Ich bin eine Person mit vielen beweglichen Teilen und werde eine Weile keine feste Adresse haben. Was entweder der Grund ist, weshalb ich es gebaut habe, oder ein sehr aufwendiger Weg, der Frage auszuweichen, warum eine Person dreissig Projekte braucht. Letzteres ist ein Problem, glauben Sie mir, ich weiss.
Fragen Sie mich im Dezember, wie es gelaufen ist, oder folgen Sie mir, wenn Sie nicht warten mögen, ich werde regelmässig berichten.
Häufig gestellte Fragen
- Was ist ein KI-Assistent im JARVIS-Stil?
- Es ist eine einzige Eingangstür zu Systemen, die man sonst alle einzeln aufsuchen müsste. Statt eines Dashboards, das man liest, ist es ein Assistent, den man fragt, laut, und der antwortet, was tatsächlich Ihre Aufmerksamkeit braucht. Der in diesem Beitrag führt rund dreissig laufende Claude-Code-Projekte, E-Mails, einen Reiseagenten, eine Produkt-Pipeline und Kontostände zusammen und berichtet den Stand von allem in etwa vierzig Sekunden. Der Name stammt aus Iron Man, wo JARVIS für Just A Rather Very Intelligent System steht, selbst eine Anspielung auf Edwin Jarvis, den Butler der Familie Stark, den es Jahrzehnte vor den Filmen gab.
- Wie schwierig ist es, Persönlichkeit oder Ton eines KI-Agenten zu ändern?
- Deutlich einfacher als seine Fähigkeiten. Ton, Förmlichkeit, Ausführlichkeit und was der Agent ungefragt von sich aus meldet, sind alles Anweisungen und stehen deshalb in einer Textdatei, nicht im Code. Diese Datei zu ändern dauerte etwa dreissig Sekunden und brauchte kein Deployment. Alles darunter, der Datenzugriff, die Integrationen, die Zuverlässigkeit, ist gewöhnliche Ingenieursarbeit und hat den überwiegenden Teil der Bauzeit verschlungen.
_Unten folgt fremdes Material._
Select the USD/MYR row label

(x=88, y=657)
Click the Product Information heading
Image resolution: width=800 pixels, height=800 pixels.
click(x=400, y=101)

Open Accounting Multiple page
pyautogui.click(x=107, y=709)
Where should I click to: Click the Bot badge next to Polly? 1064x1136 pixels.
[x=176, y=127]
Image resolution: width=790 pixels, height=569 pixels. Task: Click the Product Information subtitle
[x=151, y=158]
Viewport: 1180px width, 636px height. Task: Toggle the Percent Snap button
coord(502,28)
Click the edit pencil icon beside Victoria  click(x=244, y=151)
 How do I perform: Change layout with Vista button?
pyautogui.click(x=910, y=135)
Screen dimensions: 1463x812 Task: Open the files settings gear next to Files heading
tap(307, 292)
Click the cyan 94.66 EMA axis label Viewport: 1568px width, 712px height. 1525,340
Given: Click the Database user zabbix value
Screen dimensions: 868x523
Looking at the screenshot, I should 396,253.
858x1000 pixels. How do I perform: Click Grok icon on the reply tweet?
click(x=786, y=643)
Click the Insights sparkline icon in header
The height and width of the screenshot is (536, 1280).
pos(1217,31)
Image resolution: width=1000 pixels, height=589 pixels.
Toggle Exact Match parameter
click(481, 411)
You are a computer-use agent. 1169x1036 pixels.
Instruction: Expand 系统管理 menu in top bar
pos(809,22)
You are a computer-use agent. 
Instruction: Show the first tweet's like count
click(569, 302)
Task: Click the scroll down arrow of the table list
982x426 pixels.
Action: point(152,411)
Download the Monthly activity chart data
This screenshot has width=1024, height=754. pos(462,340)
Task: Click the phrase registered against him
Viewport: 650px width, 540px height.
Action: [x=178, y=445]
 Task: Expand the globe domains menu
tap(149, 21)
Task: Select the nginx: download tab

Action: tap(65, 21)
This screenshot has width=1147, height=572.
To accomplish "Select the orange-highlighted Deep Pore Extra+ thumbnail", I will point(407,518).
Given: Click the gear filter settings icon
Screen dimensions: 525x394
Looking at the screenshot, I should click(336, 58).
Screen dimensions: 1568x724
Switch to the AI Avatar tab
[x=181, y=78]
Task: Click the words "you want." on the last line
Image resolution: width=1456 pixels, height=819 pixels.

- Was kostet beim Bau eines persönlichen KI-Systems tatsächlich die Zeit?
- Nicht die Oberfläche. Der Grossteil der Woche floss in Anforderungsdokumente und Architekturdokumentation, bevor eine Zeile Code geschrieben wurde, und während des Baus wurde fast so viel auditiert wie gebaut. Die kosmetische Schicht, nach der alle fragen, ist der billigste Teil und steht dem persönlichen Geschmack völlig offen. Stimmen muss, was darunter liegt: ein stabiles Fundament, ein definierter Werkzeugkasten und Code, der sich morgen so verhält wie heute.
- Braucht ein Kleinunternehmen oder eine Einzelperson so etwas überhaupt?
- Nicht, wenn die Arbeit an einem Ort Platz hat und auf einen Blick überschaubar ist. Es löst ein Problem der Zersplitterung, nicht der Grösse, der Nutzen zeigt sich also erst bei mehreren Arbeitsabläufen und mehreren Berührungspunkten über Werkzeuge oder Teams hinweg. Es muss auch nicht im eigenen Haus gebaut werden. Etwas, das auf einem bestehenden Stack aufsetzt und auf die tatsächliche Arbeitsweise eines Unternehmens zugeschnitten ist, passt besser als alles von der Stange, denn genau die Passform ist der ganze Punkt. Der schwierige Teil der Einführung ist nie die Technologie, es sind Menschen und Prozesse.